Jermaine O'Neal for SOTG, 22/10 is something we haven't had for a year or two, other than the odd game from UD. When was the last time the Miami PF/C both got double-doubles? I wasn't even expecting a play-off place this season, so to be the fifth season, and in the drivers seat to win the series with another home-game next, is really big for us.


----------



## Wade County (Jun 22, 2003)

Wade3 said:


> You know its your night when this goes in...
> 
> 
> 
> ...


That shot was crazy :laugh:

Great to see the bench guys into it. People say Beasley doesnt care, but look how pumped he is on the bench. Him and DQ are lovin it 

Some pics from the game:
















































:laugh:!!


----------



## Ben (Nov 7, 2006)

Haha at the Chris Quinn picture.

I refuse to have a Beasley avatar until he sorts out his hair, because I think bald is the only thing that suits him.


----------



## Smithian (Apr 3, 2006)

IbizaXL said:


> let me guess. you think its a terrible idea from the heat marketing team. right?

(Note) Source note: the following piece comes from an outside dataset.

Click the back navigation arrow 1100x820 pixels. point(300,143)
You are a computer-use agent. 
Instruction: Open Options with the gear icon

Aside from playoff time, do you think they're good? Need I remind you of the ring ceremony white out where the team decided to wear red? They have some really, really bad idea.

The confetti wasn't their idea if there actually was some. We've won a championship lately... Unless it is a close victory, lets save it for the big games.


Mr. Badger said:


> I missed the game, so did Jamaal get his own back on J-Smoove? Just wondering by the pictures, they seem like he could've done something.

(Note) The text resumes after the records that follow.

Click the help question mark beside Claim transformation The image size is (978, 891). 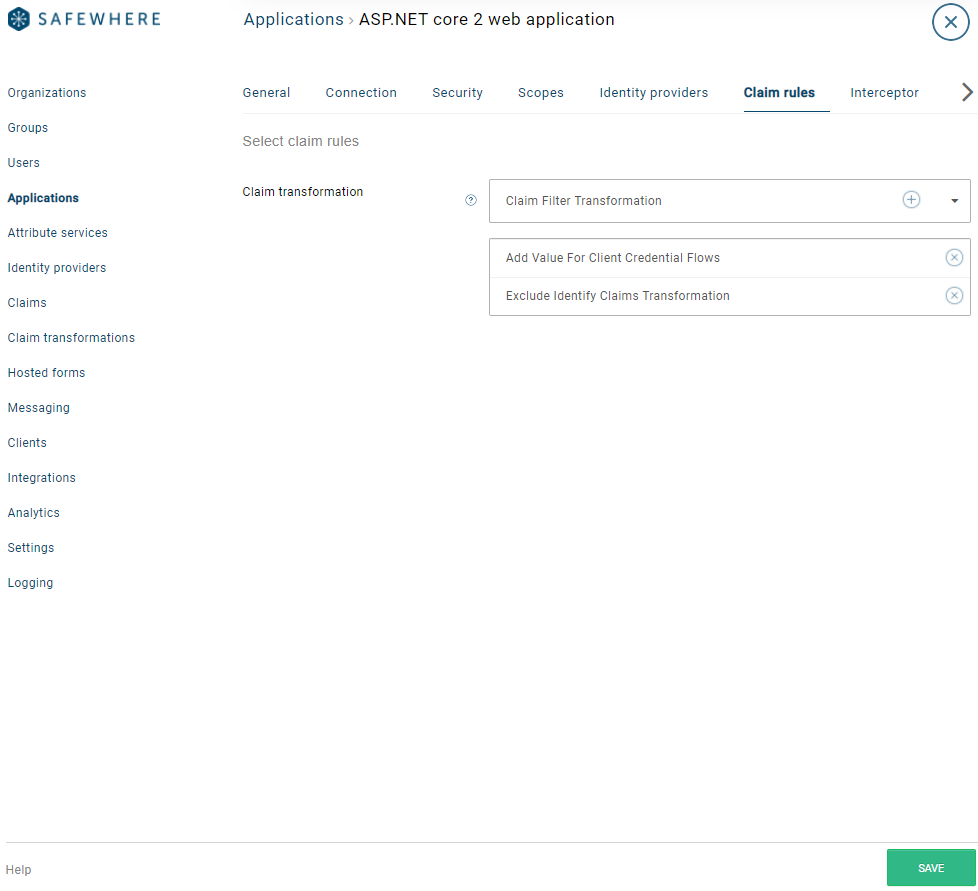(x=471, y=200)
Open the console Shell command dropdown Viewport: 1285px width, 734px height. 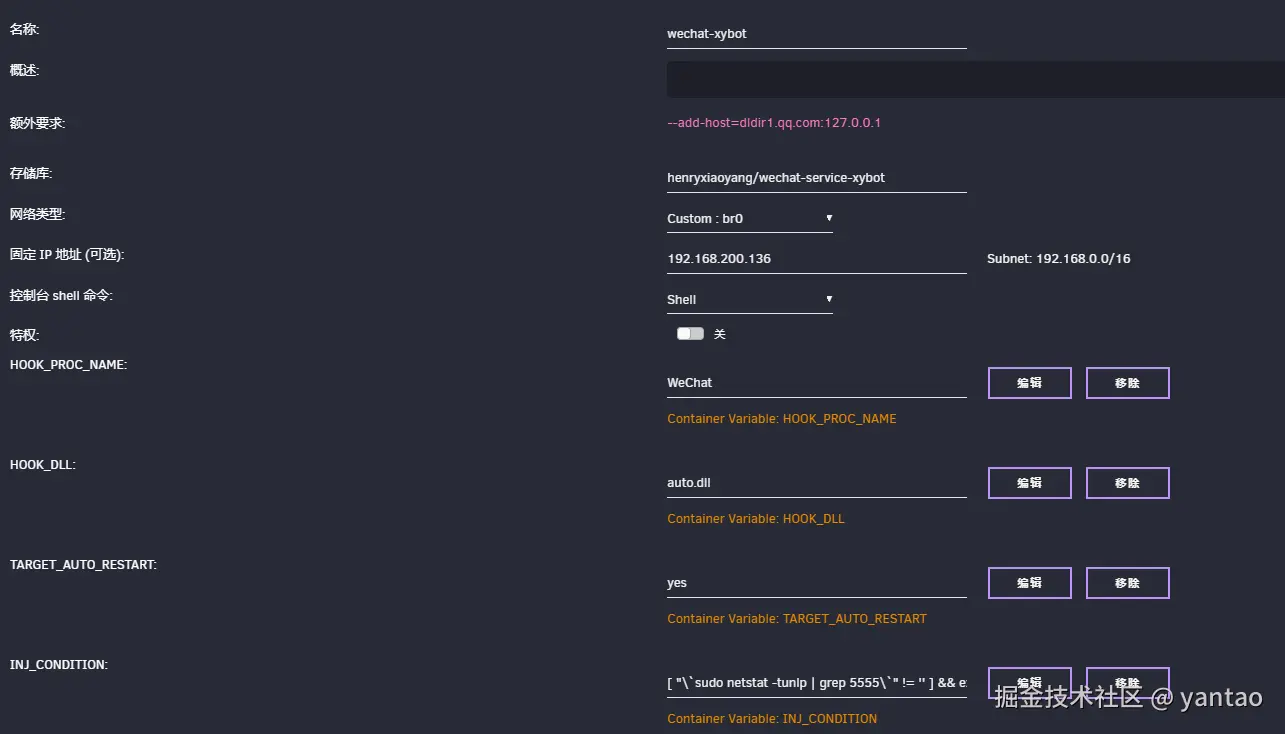[x=749, y=299]
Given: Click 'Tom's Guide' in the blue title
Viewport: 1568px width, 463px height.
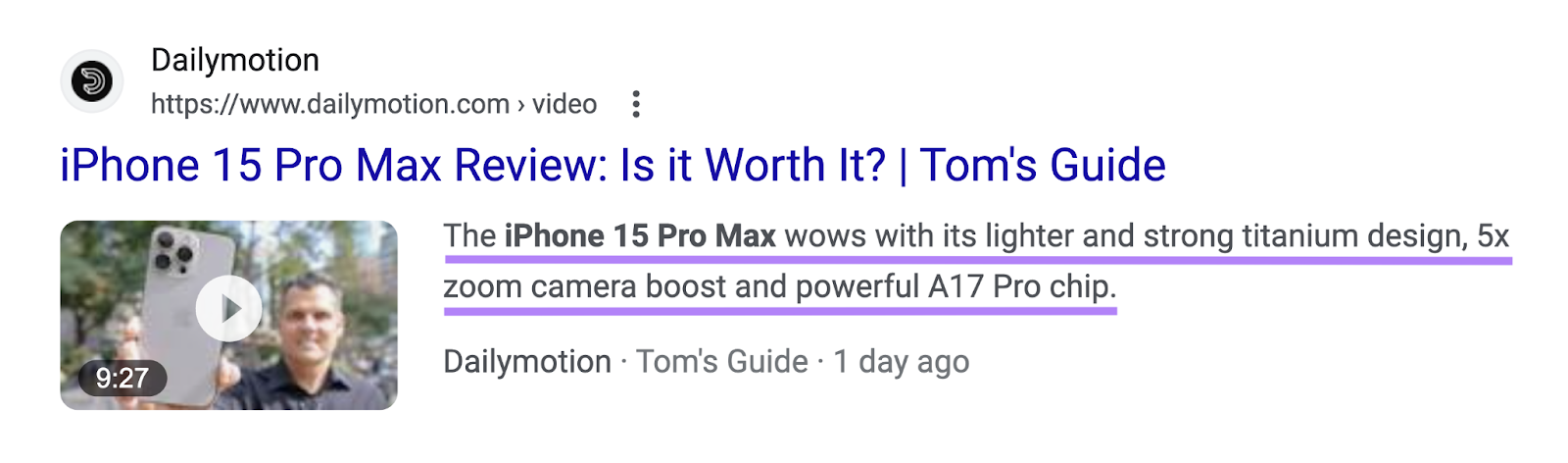Looking at the screenshot, I should (1043, 165).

No big moments on Josh Smith, but as a team, we absolutely destroyed Zaza so many times it isn't funny. You always saw him getting jacked up on screens and rebounds and he was flat out smash on a couple field goal attempts.

Rep to anyone who can produce a picture of Zaza's face after the game. Dude looked like he just got done boxing.


----------



## -33- (Aug 6, 2002)

I don't need pictures to know Josh Smith is a crybaby...

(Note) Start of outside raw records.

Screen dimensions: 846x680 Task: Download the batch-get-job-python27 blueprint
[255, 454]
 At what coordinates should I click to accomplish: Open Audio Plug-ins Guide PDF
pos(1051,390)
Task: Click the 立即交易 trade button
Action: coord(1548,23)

Every time he didn't get a call, he throws his arms up and whines to the ref. Must have been nice in Game #1, because since we put a strong player (Haslem) on him, he hasn't done a damn thing. Keep shooting those jumpers homie!


----------



## IbizaXL (Sep 21, 2005)

Smithian said:


> Aside from playoff time, do you think they're good? Need I remind you of the ring ceremony white out where the team decided to wear red? They have some really, really bad idea.
> 
> The confetti wasn't their idea if there actually was some. We've won a championship lately... Unless it is a close victory, lets save it for the big games.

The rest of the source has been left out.